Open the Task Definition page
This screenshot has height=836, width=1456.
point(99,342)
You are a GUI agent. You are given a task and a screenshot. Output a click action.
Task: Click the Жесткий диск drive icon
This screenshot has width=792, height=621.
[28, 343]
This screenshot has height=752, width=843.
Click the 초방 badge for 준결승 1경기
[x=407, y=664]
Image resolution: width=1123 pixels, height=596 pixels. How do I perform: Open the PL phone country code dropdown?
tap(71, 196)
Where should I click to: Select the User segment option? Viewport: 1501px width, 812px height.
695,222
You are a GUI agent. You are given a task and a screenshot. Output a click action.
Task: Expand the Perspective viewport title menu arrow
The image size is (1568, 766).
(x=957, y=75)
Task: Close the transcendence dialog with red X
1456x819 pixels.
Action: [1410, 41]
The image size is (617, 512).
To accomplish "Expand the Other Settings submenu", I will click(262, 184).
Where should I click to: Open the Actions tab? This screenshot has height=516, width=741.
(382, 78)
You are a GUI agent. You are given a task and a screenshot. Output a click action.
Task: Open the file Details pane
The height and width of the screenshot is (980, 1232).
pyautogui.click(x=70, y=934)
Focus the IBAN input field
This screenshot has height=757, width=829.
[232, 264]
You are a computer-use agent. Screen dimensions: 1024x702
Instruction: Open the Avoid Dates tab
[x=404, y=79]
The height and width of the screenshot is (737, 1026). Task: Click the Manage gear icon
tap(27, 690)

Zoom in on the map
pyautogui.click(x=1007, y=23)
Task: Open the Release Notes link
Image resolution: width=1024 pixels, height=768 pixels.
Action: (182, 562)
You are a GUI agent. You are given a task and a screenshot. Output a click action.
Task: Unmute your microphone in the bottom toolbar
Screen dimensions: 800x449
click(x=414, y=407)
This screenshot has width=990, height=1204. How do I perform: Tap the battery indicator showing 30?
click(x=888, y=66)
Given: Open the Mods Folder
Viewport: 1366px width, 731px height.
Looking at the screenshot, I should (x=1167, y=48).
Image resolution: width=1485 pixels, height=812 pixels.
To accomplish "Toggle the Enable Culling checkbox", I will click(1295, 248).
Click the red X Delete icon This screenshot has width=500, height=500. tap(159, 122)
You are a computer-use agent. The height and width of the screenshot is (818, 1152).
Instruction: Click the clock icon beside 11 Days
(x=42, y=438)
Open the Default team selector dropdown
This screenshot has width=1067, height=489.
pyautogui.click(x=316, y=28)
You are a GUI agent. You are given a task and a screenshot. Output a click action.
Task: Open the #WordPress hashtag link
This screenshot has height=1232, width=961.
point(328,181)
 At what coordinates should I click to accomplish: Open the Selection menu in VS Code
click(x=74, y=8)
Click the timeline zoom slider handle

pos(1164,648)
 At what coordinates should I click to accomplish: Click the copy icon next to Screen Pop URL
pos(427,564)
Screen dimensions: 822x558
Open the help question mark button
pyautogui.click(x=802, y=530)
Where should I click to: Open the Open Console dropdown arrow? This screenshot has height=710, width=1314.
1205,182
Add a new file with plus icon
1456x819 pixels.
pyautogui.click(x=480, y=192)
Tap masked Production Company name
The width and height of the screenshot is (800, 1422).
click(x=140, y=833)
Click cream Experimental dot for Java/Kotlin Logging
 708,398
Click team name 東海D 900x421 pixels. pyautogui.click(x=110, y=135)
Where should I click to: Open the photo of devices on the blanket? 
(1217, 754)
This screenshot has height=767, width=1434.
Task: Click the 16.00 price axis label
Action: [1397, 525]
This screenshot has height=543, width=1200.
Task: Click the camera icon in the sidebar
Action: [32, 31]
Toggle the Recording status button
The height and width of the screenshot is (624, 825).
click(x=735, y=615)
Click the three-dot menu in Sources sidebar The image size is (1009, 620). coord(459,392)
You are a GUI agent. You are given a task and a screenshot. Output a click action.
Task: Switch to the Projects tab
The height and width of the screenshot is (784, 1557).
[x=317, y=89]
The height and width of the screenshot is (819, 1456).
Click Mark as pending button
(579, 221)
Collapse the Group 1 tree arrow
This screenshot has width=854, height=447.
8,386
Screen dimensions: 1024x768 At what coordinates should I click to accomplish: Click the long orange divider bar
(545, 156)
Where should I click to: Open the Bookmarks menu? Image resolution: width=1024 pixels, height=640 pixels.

__________

▸ Written problem: Can you print all the items above again exactly as they are?

▸ Complete answer:
Open the Task Definition page
This screenshot has height=836, width=1456.
point(99,342)
You are a GUI agent. You are given a task and a screenshot. Output a click action.
Task: Click the Жесткий диск drive icon
This screenshot has width=792, height=621.
[28, 343]
This screenshot has height=752, width=843.
Click the 초방 badge for 준결승 1경기
[x=407, y=664]
Image resolution: width=1123 pixels, height=596 pixels. How do I perform: Open the PL phone country code dropdown?
tap(71, 196)
Where should I click to: Select the User segment option? Viewport: 1501px width, 812px height.
695,222
You are a GUI agent. You are given a task and a screenshot. Output a click action.
Task: Expand the Perspective viewport title menu arrow
The image size is (1568, 766).
(x=957, y=75)
Task: Close the transcendence dialog with red X
1456x819 pixels.
Action: [1410, 41]
The image size is (617, 512).
To accomplish "Expand the Other Settings submenu", I will click(262, 184).
Where should I click to: Open the Actions tab? This screenshot has height=516, width=741.
(382, 78)
You are a GUI agent. You are given a task and a screenshot. Output a click action.
Task: Open the file Details pane
The height and width of the screenshot is (980, 1232).
pyautogui.click(x=70, y=934)
Focus the IBAN input field
This screenshot has height=757, width=829.
[232, 264]
You are a computer-use agent. Screen dimensions: 1024x702
Instruction: Open the Avoid Dates tab
[x=404, y=79]
The height and width of the screenshot is (737, 1026). Task: Click the Manage gear icon
tap(27, 690)

Zoom in on the map
pyautogui.click(x=1007, y=23)
Task: Open the Release Notes link
Image resolution: width=1024 pixels, height=768 pixels.
Action: (182, 562)
You are a GUI agent. You are given a task and a screenshot. Output a click action.
Task: Unmute your microphone in the bottom toolbar
Screen dimensions: 800x449
click(x=414, y=407)
This screenshot has width=990, height=1204. How do I perform: Tap the battery indicator showing 30?
click(x=888, y=66)
Given: Open the Mods Folder
Viewport: 1366px width, 731px height.
Looking at the screenshot, I should (x=1167, y=48).
Image resolution: width=1485 pixels, height=812 pixels.
To accomplish "Toggle the Enable Culling checkbox", I will click(1295, 248).
Click the red X Delete icon This screenshot has width=500, height=500. tap(159, 122)
You are a computer-use agent. The height and width of the screenshot is (818, 1152).
Instruction: Click the clock icon beside 11 Days
(x=42, y=438)
Open the Default team selector dropdown
This screenshot has width=1067, height=489.
pyautogui.click(x=316, y=28)
You are a GUI agent. You are given a task and a screenshot. Output a click action.
Task: Open the #WordPress hashtag link
This screenshot has height=1232, width=961.
point(328,181)
 At what coordinates should I click to accomplish: Open the Selection menu in VS Code
click(x=74, y=8)
Click the timeline zoom slider handle

pos(1164,648)
 At what coordinates should I click to accomplish: Click the copy icon next to Screen Pop URL
pos(427,564)
Screen dimensions: 822x558
Open the help question mark button
pyautogui.click(x=802, y=530)
Where should I click to: Open the Open Console dropdown arrow? This screenshot has height=710, width=1314.
1205,182
Add a new file with plus icon
1456x819 pixels.
pyautogui.click(x=480, y=192)
Tap masked Production Company name
The width and height of the screenshot is (800, 1422).
click(x=140, y=833)
Click cream Experimental dot for Java/Kotlin Logging
 708,398
Click team name 東海D 900x421 pixels. pyautogui.click(x=110, y=135)
Where should I click to: Open the photo of devices on the blanket? 
(1217, 754)
This screenshot has height=767, width=1434.
Task: Click the 16.00 price axis label
Action: [1397, 525]
This screenshot has height=543, width=1200.
Task: Click the camera icon in the sidebar
Action: [32, 31]
Toggle the Recording status button
The height and width of the screenshot is (624, 825).
click(x=735, y=615)
Click the three-dot menu in Sources sidebar The image size is (1009, 620). coord(459,392)
You are a GUI agent. You are given a task and a screenshot. Output a click action.
Task: Switch to the Projects tab
The height and width of the screenshot is (784, 1557).
[x=317, y=89]
The height and width of the screenshot is (819, 1456).
Click Mark as pending button
(579, 221)
Collapse the Group 1 tree arrow
This screenshot has width=854, height=447.
8,386
Screen dimensions: 1024x768 At what coordinates should I click to accomplish: Click the long orange divider bar
(545, 156)
Where should I click to: Open the Bookmarks menu? Image resolution: width=1024 pixels, height=640 pixels.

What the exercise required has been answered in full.